On the players, they’re not bioconservative at all. They cavort with uplifts and robots as equals (well, robots are almost equals, if it wasn’t Aaron they’d be equals.) New parts are welded into them as they become useful and so on. But they are conservative in that they mostly apply our roles to the game world insofar as gender and such. But I think that the players or GM have to Want to bring those roles up and explore them, that as far as Eclipse Phase goes, a lot of the things that it can do, and do well, have to be pushed to avoid “Shadowrun in Spaaaaaaaaaaace guest starring Yog-Sothoth.”
@crawlkill – to people in EP, farcasting isn’t death. It’s sleep. Whether or not you personally agree that’s what it is happening, that’s how people in the EP universe would think of it. There’s no more loss of continuity than a night of sleep. I don’t think anyone in EP defines themselves as that particular set of atoms strung together at one particular place – if you think farcasting is death, then resleeving is death too especially if you have to lose consciousness when doing it.
I’ve been a longtime listener, I just want to say that the EC games have been the most engrossing darn games to listen to. I commend all of the RPPR players on their ability to focus on the game and create such a listenable, engaging, and enjoyable experience.
Kudos also to the Bryson Springs, Slenderman, AF, Divine Fire, Candle Cove, Dirty World, and so many other amazing games.
The EC games have finally made me get off my ass and start GMing, and that’s a pretty strong testament to how awesome they are.
man those Alpha Centauri actors were so good that I’d never thought (yes, phone, “that I’d never thighs”) of them as actors until this moment. we want sequel (I ain’t saying she’s a bore digger, but she ain’t messin with no fungal creatures)
but anyway, doesn’t that seem a little fiat, as a value distinction? during that EP reddit Q&A I posed the same question, “how come nobody minds permanent personal oblivion,” and got an answer I really liked: “the vast majority of people too squeamish to backup and farcast didn’t make it out of the Fall, so there’s basically huge evolutionary pressure against obsession with personal consciousness these days.” imply evolution is at the root and crawlkill will always eat from your hand.
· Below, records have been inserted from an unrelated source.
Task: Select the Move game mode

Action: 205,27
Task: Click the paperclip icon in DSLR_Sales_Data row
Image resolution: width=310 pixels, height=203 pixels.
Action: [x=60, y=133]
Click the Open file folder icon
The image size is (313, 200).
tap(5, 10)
I still feel people are excessively squicky about forks given the general mind climate, though (YES PHONE THIGH IS WHAT I MEANT TO TYPE D=). there are ways to ego bridge without a picosecond’s continuity loss, and it’s those that I visualize when I think about people resleeving, not so much the “we kill you and install an alpha fork of you on some other body” method.
I guess I really think these are all huge strengths of the setting, as a horror game. if anything, I’m just slighty disappointed that the opportunity for existential crisis is handwaved into an alienation roll. then again, I don’t know how interesting the game would be if PCs curled up and cried about their own nullity every time the plot required reinstantiation. I (phone why did you autocorrect I to BLOOD) suppose for a solar system game you have to disbelieve either farcasting or physical transit, and farcasting is more stylish.
anyone read Strauss’ Saturn’s Children? it’s about a solar robot AI civilization clanking on after the death of humanity. they face all the same problems and embrace many similar solutions as does transhumanity, but are a lot less chill with dying–their stack, “soul chip,” gets passed on to their sibling models, who run it, live it and learn from it, but don’t/can’t reinstantiate it. awesome book for anyone into EP’s themes, check it out.
Also, want to add my guess about the Neo-Synergists, either a titan has converted their collective brains into processing power (and still needs more to “manifest”) or an evil Mars like construct (from A Miracle of Science.)
Umm a link to the stuff the group found in the box and the Know Evil document cause not been able to find it on the forums.
Inquiring minds HAVE TO KNOW: What is Ultimate Cake? How do I make Ultimate Cake?
love your name there, King. 😀
😀
The wise and powerful King CMOS is pleased that you recognize his wit and his superior ability to store your BIOS settings.